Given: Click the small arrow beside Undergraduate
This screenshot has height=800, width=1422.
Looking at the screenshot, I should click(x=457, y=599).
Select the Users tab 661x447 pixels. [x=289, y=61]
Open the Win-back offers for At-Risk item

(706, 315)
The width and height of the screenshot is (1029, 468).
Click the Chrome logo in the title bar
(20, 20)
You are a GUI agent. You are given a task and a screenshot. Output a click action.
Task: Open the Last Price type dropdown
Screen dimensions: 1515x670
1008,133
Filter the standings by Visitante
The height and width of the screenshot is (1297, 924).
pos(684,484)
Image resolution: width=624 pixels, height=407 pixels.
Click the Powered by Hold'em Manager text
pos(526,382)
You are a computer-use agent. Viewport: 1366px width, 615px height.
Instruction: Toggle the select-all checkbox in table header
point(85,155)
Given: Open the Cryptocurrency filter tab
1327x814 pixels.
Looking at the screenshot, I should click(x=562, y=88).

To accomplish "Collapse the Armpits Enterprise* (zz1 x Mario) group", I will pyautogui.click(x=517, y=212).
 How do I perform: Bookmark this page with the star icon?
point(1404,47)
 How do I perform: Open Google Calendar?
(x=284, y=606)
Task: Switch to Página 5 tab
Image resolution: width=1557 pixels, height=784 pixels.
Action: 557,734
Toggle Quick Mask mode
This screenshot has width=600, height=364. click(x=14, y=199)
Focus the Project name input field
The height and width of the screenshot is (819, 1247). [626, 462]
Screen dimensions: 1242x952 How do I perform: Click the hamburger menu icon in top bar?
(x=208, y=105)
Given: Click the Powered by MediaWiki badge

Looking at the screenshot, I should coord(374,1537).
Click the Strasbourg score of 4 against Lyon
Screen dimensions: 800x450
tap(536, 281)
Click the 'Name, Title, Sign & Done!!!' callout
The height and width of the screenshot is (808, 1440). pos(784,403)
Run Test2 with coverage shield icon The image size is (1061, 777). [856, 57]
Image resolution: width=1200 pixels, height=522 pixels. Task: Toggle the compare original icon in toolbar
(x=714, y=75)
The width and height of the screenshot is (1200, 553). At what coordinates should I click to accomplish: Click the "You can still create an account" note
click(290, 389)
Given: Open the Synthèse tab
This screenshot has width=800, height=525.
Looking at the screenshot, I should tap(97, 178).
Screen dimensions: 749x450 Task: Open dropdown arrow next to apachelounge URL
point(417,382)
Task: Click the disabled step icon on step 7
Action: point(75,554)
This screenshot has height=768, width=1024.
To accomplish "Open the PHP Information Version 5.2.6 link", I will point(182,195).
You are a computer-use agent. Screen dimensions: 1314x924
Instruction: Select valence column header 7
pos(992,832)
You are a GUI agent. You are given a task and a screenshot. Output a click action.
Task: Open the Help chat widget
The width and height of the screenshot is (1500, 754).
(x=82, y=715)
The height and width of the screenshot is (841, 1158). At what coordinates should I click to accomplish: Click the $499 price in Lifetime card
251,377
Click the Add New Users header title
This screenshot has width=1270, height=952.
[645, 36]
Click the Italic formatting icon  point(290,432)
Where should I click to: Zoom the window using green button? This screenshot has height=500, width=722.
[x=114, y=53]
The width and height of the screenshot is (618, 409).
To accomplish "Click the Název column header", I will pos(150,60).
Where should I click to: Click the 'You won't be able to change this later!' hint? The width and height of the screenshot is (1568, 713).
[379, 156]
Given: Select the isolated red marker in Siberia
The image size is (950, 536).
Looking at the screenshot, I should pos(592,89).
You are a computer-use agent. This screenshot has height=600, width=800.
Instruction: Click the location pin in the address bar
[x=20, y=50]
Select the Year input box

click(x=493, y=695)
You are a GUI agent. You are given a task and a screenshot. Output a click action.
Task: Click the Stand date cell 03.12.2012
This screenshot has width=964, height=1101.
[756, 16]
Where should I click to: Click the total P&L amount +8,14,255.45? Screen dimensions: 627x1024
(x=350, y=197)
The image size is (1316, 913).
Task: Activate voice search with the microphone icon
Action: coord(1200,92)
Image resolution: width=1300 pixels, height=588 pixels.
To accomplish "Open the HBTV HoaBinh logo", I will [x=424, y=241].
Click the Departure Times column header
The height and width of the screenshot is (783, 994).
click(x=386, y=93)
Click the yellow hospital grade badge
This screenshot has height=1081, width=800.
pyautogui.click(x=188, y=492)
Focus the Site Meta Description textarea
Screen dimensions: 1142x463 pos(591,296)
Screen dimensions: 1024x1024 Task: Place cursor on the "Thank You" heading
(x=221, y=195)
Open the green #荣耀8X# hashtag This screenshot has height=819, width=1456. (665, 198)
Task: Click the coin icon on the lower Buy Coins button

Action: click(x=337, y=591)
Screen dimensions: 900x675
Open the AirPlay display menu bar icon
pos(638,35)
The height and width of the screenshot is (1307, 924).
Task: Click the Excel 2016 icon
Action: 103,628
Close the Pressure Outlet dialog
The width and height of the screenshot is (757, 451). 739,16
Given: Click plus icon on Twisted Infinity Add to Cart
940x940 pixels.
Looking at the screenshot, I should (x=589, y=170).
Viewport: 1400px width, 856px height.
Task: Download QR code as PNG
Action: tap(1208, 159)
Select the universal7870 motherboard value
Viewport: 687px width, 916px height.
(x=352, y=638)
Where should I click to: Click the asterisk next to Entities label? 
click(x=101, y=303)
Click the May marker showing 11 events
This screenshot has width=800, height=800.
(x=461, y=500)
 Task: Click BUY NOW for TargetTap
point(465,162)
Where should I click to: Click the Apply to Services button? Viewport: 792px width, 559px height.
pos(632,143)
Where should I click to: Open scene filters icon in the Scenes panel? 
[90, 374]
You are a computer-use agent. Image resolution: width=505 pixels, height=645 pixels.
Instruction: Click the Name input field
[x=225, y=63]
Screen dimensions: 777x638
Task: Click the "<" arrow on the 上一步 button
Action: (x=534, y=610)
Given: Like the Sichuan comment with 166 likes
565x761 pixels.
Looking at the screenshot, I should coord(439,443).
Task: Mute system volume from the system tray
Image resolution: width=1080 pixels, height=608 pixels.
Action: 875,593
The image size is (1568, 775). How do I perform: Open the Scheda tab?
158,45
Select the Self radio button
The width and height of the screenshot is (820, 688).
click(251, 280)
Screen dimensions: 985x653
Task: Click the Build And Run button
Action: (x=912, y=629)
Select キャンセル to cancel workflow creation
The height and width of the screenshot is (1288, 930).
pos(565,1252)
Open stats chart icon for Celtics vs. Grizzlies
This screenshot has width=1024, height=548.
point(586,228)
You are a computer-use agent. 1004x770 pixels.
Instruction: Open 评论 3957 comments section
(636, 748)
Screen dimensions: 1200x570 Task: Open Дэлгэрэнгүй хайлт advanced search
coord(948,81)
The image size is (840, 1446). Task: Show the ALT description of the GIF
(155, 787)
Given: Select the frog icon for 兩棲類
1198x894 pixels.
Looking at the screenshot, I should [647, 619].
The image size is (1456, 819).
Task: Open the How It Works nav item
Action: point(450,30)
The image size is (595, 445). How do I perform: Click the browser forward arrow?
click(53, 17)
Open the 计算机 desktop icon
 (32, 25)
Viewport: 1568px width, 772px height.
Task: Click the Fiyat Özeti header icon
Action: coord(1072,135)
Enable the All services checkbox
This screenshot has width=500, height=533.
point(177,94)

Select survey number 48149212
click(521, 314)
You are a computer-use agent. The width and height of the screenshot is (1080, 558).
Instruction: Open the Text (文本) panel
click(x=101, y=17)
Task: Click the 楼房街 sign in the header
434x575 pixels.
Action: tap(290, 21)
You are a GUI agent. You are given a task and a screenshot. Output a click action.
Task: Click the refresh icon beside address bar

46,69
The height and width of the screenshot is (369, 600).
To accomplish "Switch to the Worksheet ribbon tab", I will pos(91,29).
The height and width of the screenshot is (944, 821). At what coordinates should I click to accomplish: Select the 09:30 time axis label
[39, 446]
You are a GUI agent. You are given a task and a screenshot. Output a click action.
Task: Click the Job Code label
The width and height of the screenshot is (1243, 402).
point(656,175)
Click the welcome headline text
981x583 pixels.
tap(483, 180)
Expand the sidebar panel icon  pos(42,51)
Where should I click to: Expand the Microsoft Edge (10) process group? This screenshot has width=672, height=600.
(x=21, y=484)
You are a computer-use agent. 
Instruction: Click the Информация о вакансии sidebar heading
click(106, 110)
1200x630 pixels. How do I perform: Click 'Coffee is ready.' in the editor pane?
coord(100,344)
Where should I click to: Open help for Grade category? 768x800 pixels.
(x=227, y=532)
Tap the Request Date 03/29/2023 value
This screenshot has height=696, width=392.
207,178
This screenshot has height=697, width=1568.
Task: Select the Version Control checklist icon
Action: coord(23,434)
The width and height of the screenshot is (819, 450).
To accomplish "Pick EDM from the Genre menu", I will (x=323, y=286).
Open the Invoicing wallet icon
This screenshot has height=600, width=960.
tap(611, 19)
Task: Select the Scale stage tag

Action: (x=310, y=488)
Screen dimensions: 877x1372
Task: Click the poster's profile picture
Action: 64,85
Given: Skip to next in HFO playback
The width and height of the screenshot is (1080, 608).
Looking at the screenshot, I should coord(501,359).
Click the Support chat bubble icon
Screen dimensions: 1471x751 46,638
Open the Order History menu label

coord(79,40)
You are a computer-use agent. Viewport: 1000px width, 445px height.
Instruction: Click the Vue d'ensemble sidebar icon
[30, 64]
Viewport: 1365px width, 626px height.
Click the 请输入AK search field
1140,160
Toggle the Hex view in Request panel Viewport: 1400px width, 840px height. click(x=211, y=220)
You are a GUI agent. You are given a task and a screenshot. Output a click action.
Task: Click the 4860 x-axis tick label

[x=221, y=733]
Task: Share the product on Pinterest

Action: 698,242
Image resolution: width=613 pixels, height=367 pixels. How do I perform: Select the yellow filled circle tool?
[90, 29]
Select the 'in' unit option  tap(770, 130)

§ §

Task requirements —
Final part of the records: return the line that contains "The width and height of the screenshot is (1080, 608)." and every line after it, exactly, with no other lines added.

Expected output —
The width and height of the screenshot is (1080, 608).
Looking at the screenshot, I should coord(501,359).
Click the Support chat bubble icon
Screen dimensions: 1471x751 46,638
Open the Order History menu label

coord(79,40)
You are a computer-use agent. Viewport: 1000px width, 445px height.
Instruction: Click the Vue d'ensemble sidebar icon
[30, 64]
Viewport: 1365px width, 626px height.
Click the 请输入AK search field
1140,160
Toggle the Hex view in Request panel Viewport: 1400px width, 840px height. click(x=211, y=220)
You are a GUI agent. You are given a task and a screenshot. Output a click action.
Task: Click the 4860 x-axis tick label

[x=221, y=733]
Task: Share the product on Pinterest

Action: 698,242
Image resolution: width=613 pixels, height=367 pixels. How do I perform: Select the yellow filled circle tool?
[90, 29]
Select the 'in' unit option  tap(770, 130)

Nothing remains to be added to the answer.